▶ [WRITTEN REQUEST 1]:
Answer these questions from the article on Governor Rauner's budget:
(a) On what day did the governor present his budget to the General Assembly?
(b) By roughly how much would his proposal cut spending?
(c) Which two insurance programs would lose their funding under his plan?
▶ [WRITTEN REQUEST 2]: Continue the article on Governor Rauner's budget, starting after its last sentence.

Rauner's plan would reduce collective bargaining rights and force increases in property taxes and university tuition
On the heels of last month’s State of the State address, last week in Springfield lawmakers focused on Governor Rauner’s annual budget address. Unsurprisingly, his proposed budget was little more than a re-purposed version of his tired, unpopular turnaround agenda. Here are highlights from the budget address and other action at the Capitol:
Rauner's budget would harm workers and students
Governor Rauner laid out his fiscal blueprint for 2019 to the General Assembly on Valentine’s Day. His budget is largely propped up by the revenue he vetoed last year during the final days of the more than two-year budget impasse he created. IFT President Dan Montgomery responded to Rauner’s budget immediately after the address: “Hopefully for the last time, today Governor Bruce Rauner presented us with yet another budget built with fairy dust,” Montgomery said. “Rauner claims his budget is balanced, but it relies on phony savings and a hope that we’ll forget his lack of leadership or honesty for the past three years.”
Read Montgomery’s complete statement. In short, Rauner’s proposal would cut spending by nearly $2 billion, but those savings would come on the backs of teachers, public employees, students, and our communities. On the surface, his budget appears to increase K-12 education funding by the $350 million needed to continue fully implementing the new evidence-based funding plan. However, this new spending would be eliminated by his proposal to shift the employers’ portion of new TRS pension payments to school districts over a four-year period. In addition, Chicago Public Schools would no longer receive state funds to help with their pension costs. The governor also wants to shift pension costs for university employees in SURS to employers. To offset employers’ costs, Rauner proposes to reduce collective bargaining rights and bypass certain state school requirements. His proposal would force teachers and other public workers to pay more for healthcare. His plan includes the elimination of funding for the Teacher Retirement Insurance Program (TRIP) and the College Insurance Program (CIP). In addition, the governor’s budget rehashes the “consideration” model of pension reform. This model would force current Tier 1 employees to choose between a salary freeze for purposes of calculating their pension, or taking a reduced Cost of Living Adjustment (COLA) upon retirement. There are critical problems with these proposals:
Though the governor insists that he does not want to increase property taxes, “shifting” new pension costs to school districts and universities will ultimately increase property taxes and tuition.
Shifting new pension costs to employers would not eliminate Illinois’ pension crisis in the long term, because it will continue to be driven by growth in payments on debt for benefits that have already been earned.
These proposals are most likely unconstitutional. If passed, they will be aggressively challenged by the IFT and other unions. Read more on Rauner’s budget speech here.

▶ [DATASET SECTION]:
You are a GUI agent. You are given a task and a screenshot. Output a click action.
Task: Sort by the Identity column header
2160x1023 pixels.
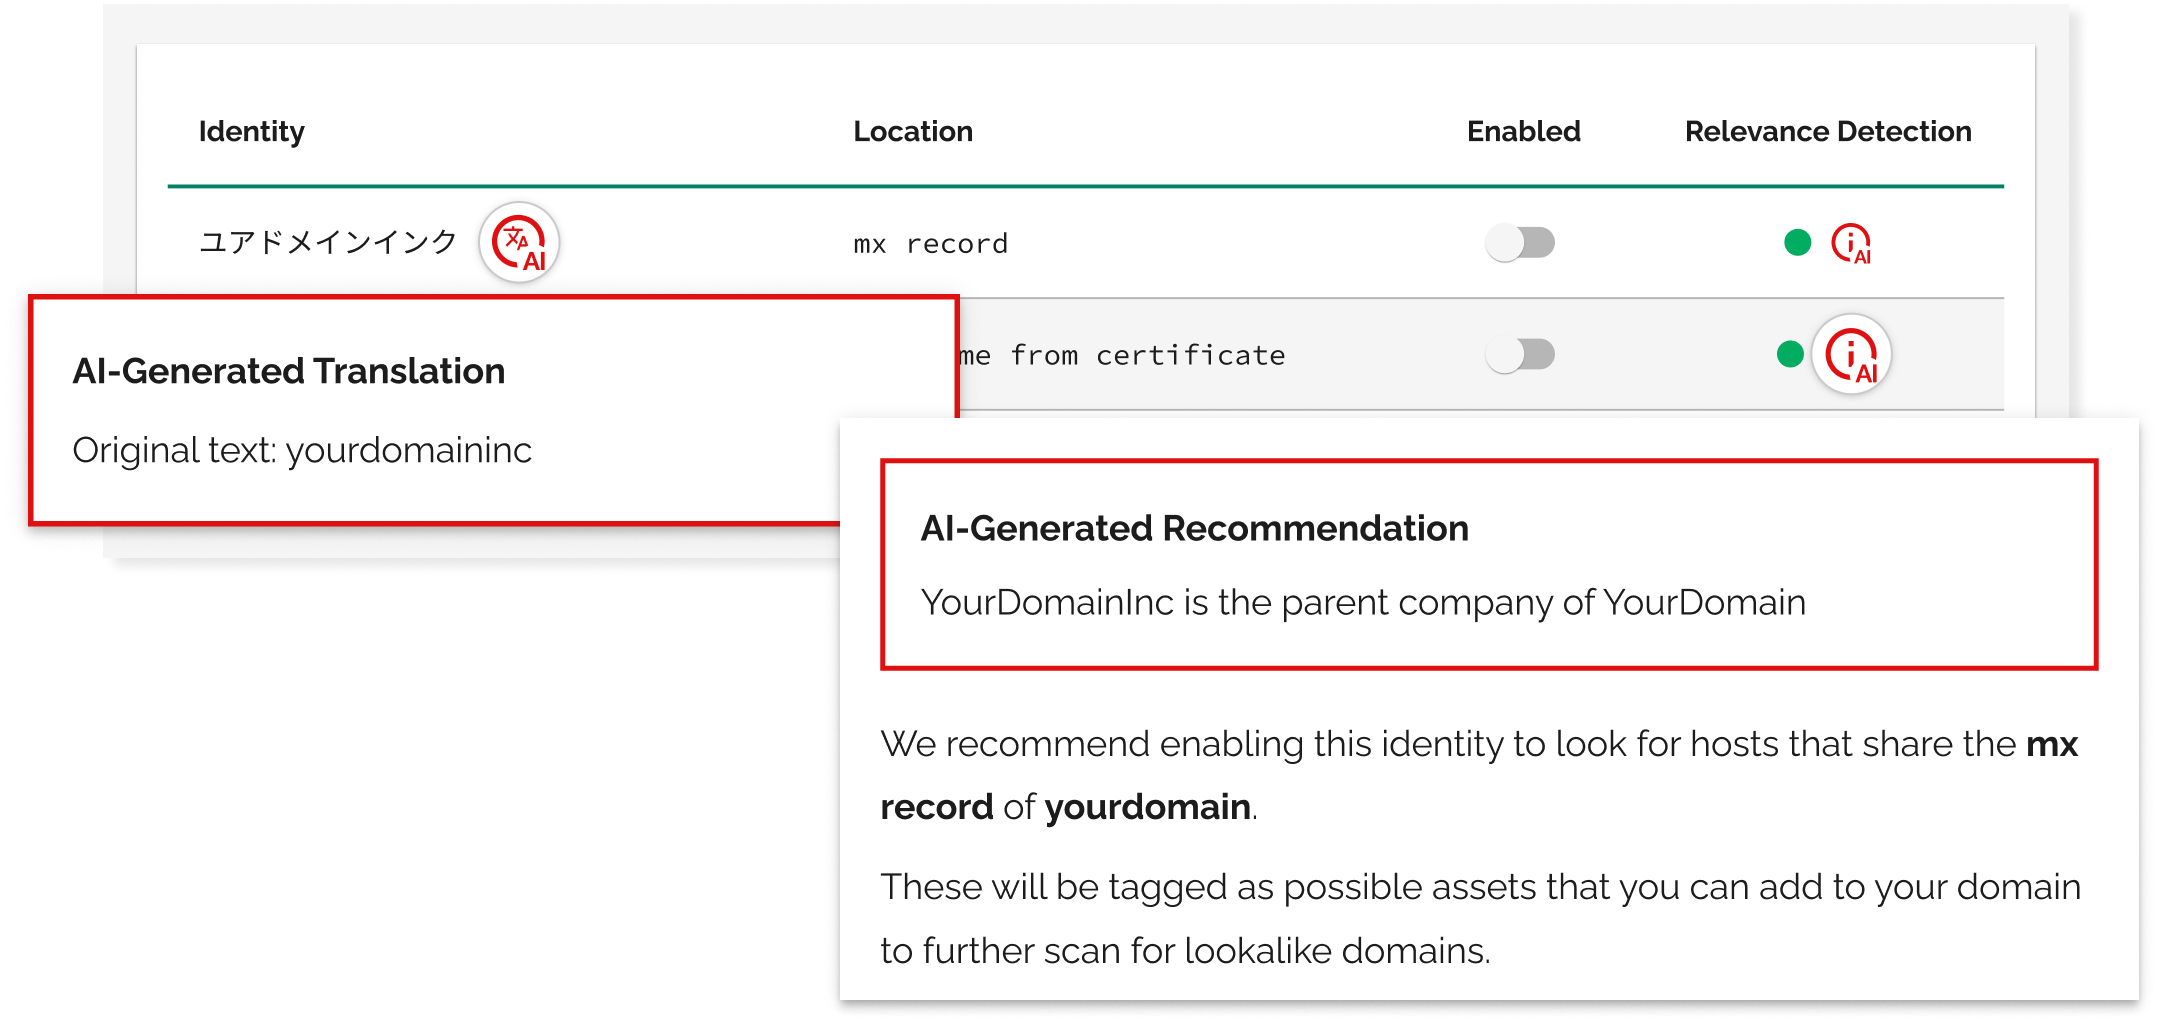click(252, 132)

▶ [FINAL ANSWER 1]:
(a) Valentine's Day.
(b) Nearly $2 billion.
(c) The Teacher Retirement Insurance Program (TRIP) and the College Insurance Program (CIP).

▶ [FINAL ANSWER 2]:
Protestors rally for a full budget, fair tax Hundreds of activists flooded the State Capitol during the governor’s budget address to demand a full budget and a fair tax. The Fair Tax Now campaign, led by the Responsible Budget Coalition (RBC), has the goal of passing a constitutional amendment that will put a fair tax on the Illinois ballot. The IFT plays a key role in the RBC and the Fair Tax effort. Most Illinoisans support a fair tax structure to equalize Illinois’ imbalanced tax system and provide relief to resolve the state’s structural budget woes. By requiring the wealthy to pay their fare share, a fair tax could produce billions of dollars to properly fund public education and state services and provide tax relief to middle and low-income families. More information about the fair tax and the RBC is available here. House Ed Curriculum committee passes special ed, safe schools proposals HB 4193 (Parkhurst, R-Kankakee) would require a special education hearing officer for a due process hearing to issue a written decision within 10 business days after the hearing. Currently, a decision must be issued within 10 calendar days. Due to the shortage of hearing officers, they must currently work weekends and holidays to meet the 10 calendar day requirement. The change to 10 business days will help address this problem. An amendment to address the concerns of special education advocates is expected. The bill passed out of committee on a vote of 14-0.Committee approves safe schools bill HB 4208 (Welch, D-Westchester), the Safe Schools/Healthy Environments Learning Act, is an initiative of VOYCE (Voices of Youth in Chicago Education). The bill would create the Safe Schools/Healthy Environments Program and grants under the program. This program would allow participating schools and districts to pilot restorative justice solutions and supports for students. The bill would also require the Illinois State Board of Education (ISBE) to change the type of data it collects regarding student discipline. HB 4208 passed out of committee on a 10-6 vote. Stay tuned to Under the Dome for legislative updates.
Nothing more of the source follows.